Míssil 9K115 Metis (AT-7 Saxhorn)
Resumo
| Designação da OTAN | AT-7 Saxhorn |
| Categoria | Mísseis Antitanque |
| Subtipo | Míssil anti-tanque filoguiado |
| País de origem | 🇷🇺 Rússia |
| Fabricante | KBP Instrument Design Bureau |
| Status | In service |
| Ano de serviço | 1979 |
| Preço médio estimado por unidade | $0,0 milhão |
Especificações técnicas
| Ogiva | High Explosive Anti Tank |
| Diâmetro | 94 mm (3,7 in) |
| Envergadura | 300 mm (11,8 in) |
| Comprimento | 740 mm (29,1 in) |
| Penetração | 800 mm of steel |
| Peso | 45.051 kg (99.320 lb) |
| Alcance | 1,0 km (0,6 mi) |
| Velocidade máx. | 803 km/h (Mach 0,8) |
Operators
Descrição
O 9K115 Metis, designado pela OTAN como AT-7 Saxhorn, é um sistema de mísseis guiados anticarro soviético, portátil e lançado por tubo. Entrou em serviço em 1979 para complementar o 9K111 Fagot ao nível de companhia. O sistema foi desenvolvido como uma alternativa mais leve às armas anticarro contemporâneas, utilizando um tripé simplificado e um míssil com carga de combustível reduzida.

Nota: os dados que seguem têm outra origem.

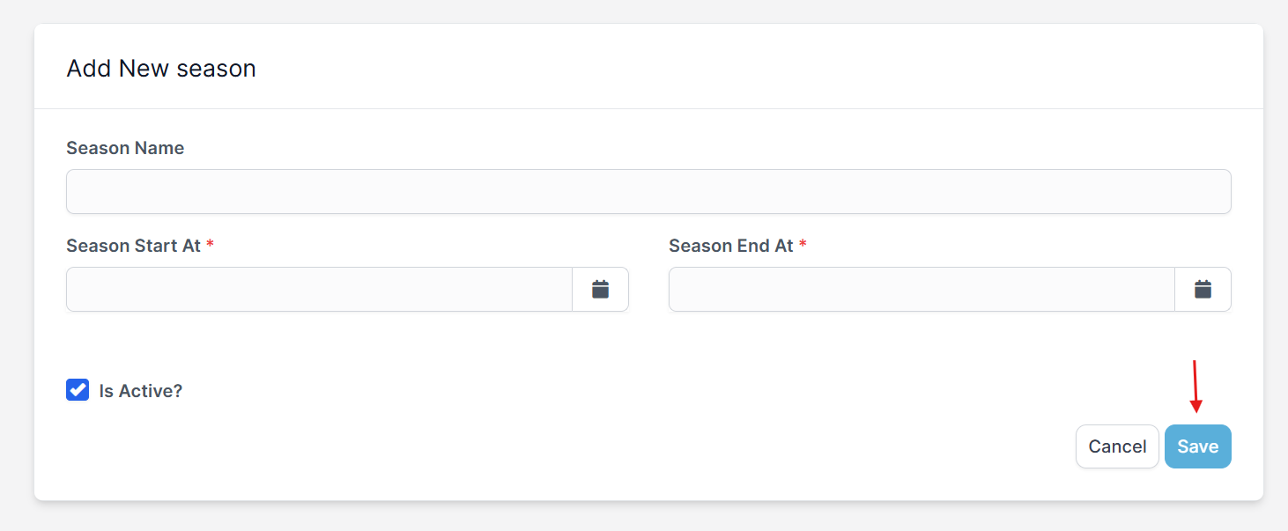Screen dimensions: 1288x531
Task: Click the Season Start At label
Action: pyautogui.click(x=134, y=246)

O sistema utiliza guiagem por fio por comando semiautomático por linha de visada (SACLOS). É operado a partir do posto de lançamento 9P151, que fornece um tripé para estabilidade, embora o míssil possa ser disparado do ombro. Uma carga de reforço ejeta o míssil do tubo de lançamento, uma mudança em relação aos sistemas de gerador de gás utilizados em projetos soviéticos anteriores. O sistema de guiagem 9S816 utiliza uma bateria térmica acoplada ao tubo de lançamento para a alimentação inicial, enquanto o míssil recebe energia elétrica através dos fios de guiagem durante o voo. O 9K115 pode ser disparado de espaços fechados, como edifícios ou cavernas, desde que requisitos específicos de volume interno e de área livre na retaguarda sejam atendidos. O míssil é equipado com uma única ogiva de carga oca (HEAT) e pode engajar alvos móveis. Uma variante atualizada, o Metis-M (OTAN: AT-13 Saxhorn-2), foi desenvolvida durante a década de 1980, apresentando uma ogiva maior.
No serviço russo, o 9K115 é implantado em companhias de infantaria motorizada. O sistema é tipicamente operado por uma equipe de dois homens, composta por um atirador e um auxiliar, embora seja capaz de ser operado por um único soldado. O sistema foi exportado para inúmeros países e atores não estatais no Leste Europeu, Oriente Médio e Ásia. Os operadores atuais incluem a Rússia, Bielorrússia, Ucrânia, Coreia do Norte e Síria. Também é utilizado pelo Hezbollah e pelas forças Houthi. O míssil entrou em combate na Guerra Civil Síria e na Guerra Civil do Iêmen, inclusive durante a intervenção liderada pela Arábia Saudita. No início de seu histórico de serviço, o sistema foi considerado pouco potente contra as ameaças blindadas contemporâneas, o que influenciou seu emprego inicial em combate e o volume de exportação.